**Element and text position data:**

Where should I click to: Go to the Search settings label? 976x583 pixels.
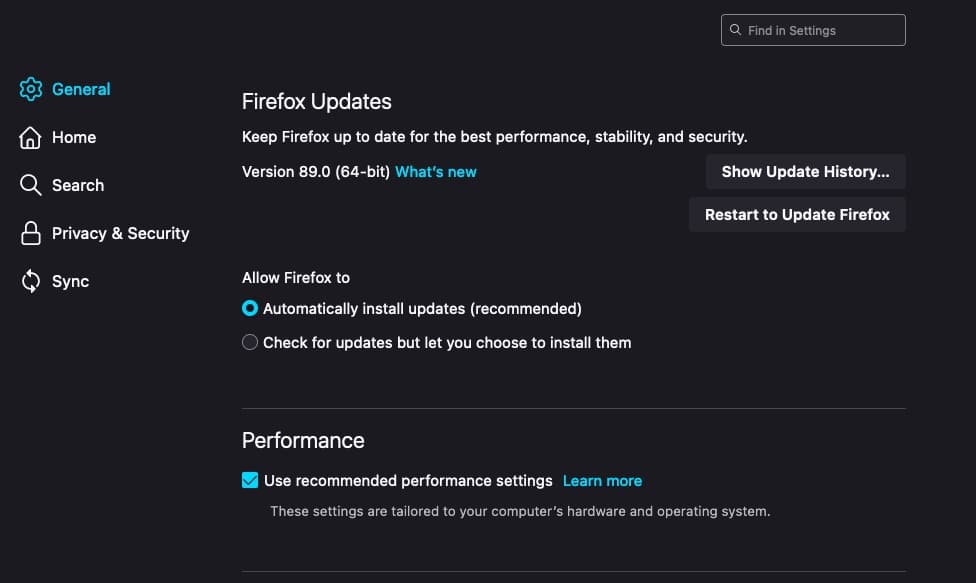pyautogui.click(x=78, y=185)
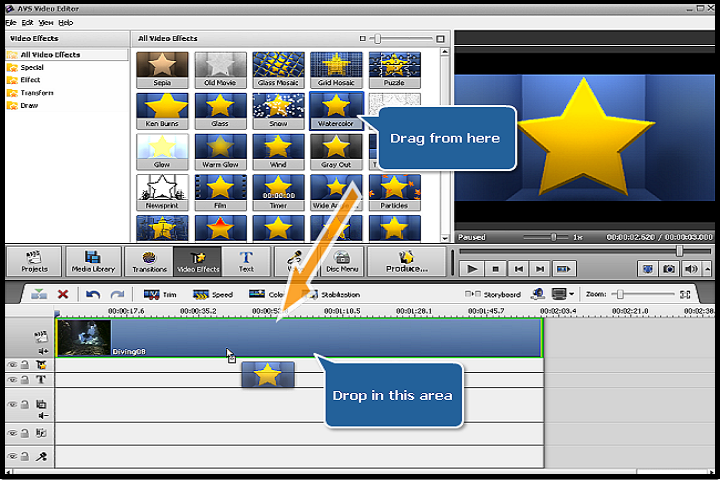Toggle visibility of the text track
The height and width of the screenshot is (480, 720).
pyautogui.click(x=13, y=380)
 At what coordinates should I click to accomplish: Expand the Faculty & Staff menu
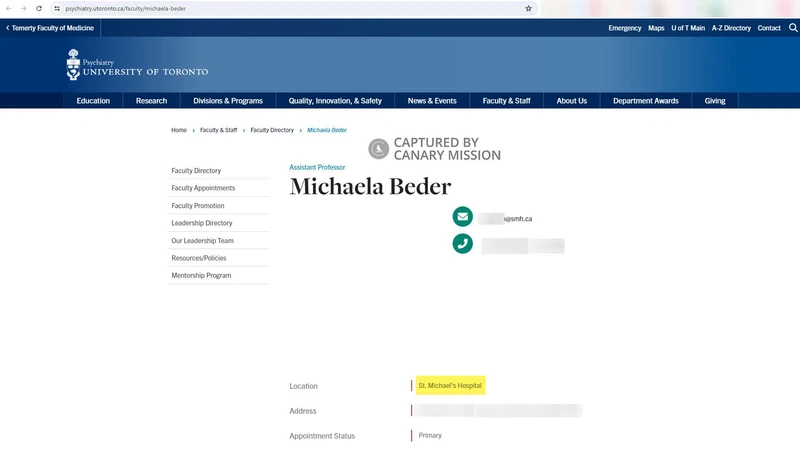506,101
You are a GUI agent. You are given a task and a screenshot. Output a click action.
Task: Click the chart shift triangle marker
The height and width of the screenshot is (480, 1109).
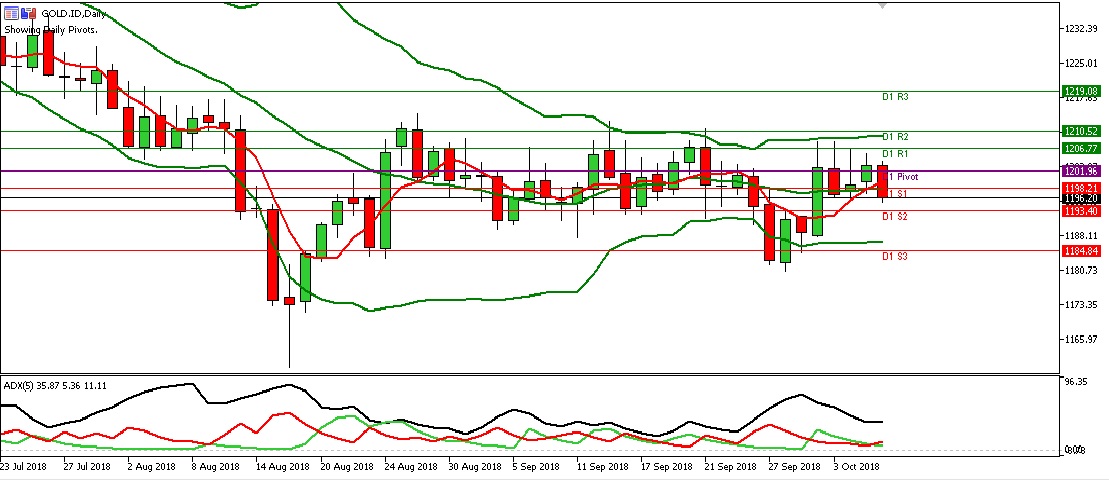point(881,6)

**Work to be completed:** Extract every line of the records that contains the word "should" and copy each one in full.

**Solution for this task:**
Where should I click to: Go to the Search settings label? 976x583 pixels.
 At what coordinates should I click to accomplish: Expand the Faculty & Staff menu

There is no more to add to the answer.